Michèle Murray et Dimitri Chamblas : un festival des Américains.e.s de Montpellier

Le festival Montpellier Danse a montré cette année les créations de deux chorégraphes montpelliérain.es : Dimitri Chamblas et Michèle Murray. Tous.tes deux ont un lien très fort avec les Etats-Unis et leur culture ; de danse particulièrement. Or, côté scène ou côté ville, ielles semblent camper à des années lumière l’un de l’autre. Qu’est-ce que ces différences nous disent ?

Une seule salle. Mais deux soirées. Et deux ambiances. Sans rien de commun. Sinon que Dimitri Chamblas d’une part, Michèle Murray d’autre part, les deux chorégraphes montpelliérains qui viennent de s’y croiser à une semaine d’intervalle, ont tous les deux un lien très fort avec les U.S.A.. Rien ne les rapprochant pour autant.

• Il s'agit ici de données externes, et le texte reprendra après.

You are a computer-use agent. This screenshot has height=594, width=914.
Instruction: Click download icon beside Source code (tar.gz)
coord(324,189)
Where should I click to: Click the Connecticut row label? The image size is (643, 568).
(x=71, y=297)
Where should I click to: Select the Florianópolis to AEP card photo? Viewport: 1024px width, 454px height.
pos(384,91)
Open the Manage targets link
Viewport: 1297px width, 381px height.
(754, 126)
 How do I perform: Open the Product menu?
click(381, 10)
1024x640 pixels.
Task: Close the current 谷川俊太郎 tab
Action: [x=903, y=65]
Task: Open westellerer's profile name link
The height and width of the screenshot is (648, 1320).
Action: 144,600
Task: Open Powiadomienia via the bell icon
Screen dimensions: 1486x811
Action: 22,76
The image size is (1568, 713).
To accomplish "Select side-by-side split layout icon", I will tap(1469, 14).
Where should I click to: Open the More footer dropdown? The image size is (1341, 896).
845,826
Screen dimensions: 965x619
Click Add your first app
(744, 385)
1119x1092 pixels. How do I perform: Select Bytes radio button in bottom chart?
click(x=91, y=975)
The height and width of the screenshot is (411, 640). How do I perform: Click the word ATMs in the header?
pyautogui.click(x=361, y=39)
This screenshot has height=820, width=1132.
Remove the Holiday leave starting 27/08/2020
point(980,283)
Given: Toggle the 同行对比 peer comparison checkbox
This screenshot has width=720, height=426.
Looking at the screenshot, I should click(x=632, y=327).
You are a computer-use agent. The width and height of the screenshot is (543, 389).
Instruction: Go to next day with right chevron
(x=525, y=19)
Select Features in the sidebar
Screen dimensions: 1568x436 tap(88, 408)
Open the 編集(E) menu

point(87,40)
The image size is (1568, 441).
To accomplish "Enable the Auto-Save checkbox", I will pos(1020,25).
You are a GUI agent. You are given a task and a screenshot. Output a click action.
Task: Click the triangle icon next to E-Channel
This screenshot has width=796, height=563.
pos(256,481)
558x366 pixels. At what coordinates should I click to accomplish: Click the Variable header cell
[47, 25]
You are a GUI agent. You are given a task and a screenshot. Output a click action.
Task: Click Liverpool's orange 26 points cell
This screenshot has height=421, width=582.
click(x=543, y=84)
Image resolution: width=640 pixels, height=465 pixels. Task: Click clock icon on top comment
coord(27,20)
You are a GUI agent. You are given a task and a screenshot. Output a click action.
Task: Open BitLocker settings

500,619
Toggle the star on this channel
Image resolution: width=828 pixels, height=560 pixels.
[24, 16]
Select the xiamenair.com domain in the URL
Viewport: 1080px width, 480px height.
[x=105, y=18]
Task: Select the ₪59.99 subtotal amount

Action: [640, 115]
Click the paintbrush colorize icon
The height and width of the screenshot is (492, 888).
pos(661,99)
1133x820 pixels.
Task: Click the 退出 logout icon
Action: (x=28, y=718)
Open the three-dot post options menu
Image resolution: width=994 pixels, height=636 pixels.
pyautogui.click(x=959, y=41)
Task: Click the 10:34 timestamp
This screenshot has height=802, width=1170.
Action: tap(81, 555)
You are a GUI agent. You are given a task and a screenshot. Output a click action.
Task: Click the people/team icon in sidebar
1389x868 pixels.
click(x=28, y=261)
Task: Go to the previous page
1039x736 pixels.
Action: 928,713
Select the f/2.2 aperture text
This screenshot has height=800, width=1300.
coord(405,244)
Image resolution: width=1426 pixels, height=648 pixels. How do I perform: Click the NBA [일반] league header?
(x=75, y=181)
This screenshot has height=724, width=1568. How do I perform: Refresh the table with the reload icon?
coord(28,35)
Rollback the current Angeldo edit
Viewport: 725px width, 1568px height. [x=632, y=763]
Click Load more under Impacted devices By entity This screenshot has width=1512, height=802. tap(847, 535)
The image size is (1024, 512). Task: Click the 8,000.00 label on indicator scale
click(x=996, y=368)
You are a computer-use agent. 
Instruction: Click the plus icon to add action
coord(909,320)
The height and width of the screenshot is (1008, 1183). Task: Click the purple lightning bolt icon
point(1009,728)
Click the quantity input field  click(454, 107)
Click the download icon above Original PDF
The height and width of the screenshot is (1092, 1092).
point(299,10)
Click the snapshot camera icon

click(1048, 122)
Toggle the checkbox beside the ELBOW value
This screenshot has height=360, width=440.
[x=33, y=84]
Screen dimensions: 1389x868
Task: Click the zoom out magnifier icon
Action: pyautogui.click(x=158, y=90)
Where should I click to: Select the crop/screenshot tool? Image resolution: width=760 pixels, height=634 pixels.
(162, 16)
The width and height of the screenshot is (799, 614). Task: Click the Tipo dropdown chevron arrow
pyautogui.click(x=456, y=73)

La salle, c’est le Théâtre de l’Agora, joyau de la couronne des établissements de spectacle montpelliérains. Elle n’est pas si vaste : moins de six cents spectateurs. Mais en plein centre ville, elle occupe la rotonde, au dessin parfaitement classique, d’un monument historique : l’ancien couvent des Ursulines. Ainsi est-elle au coeur de l’Agora de la danse, là où ont également leur siège le festival international de Montpellier Danse d’une part, le Centre chorégraphique national de Montpellier Languedoc-Roussillon, d’autre part.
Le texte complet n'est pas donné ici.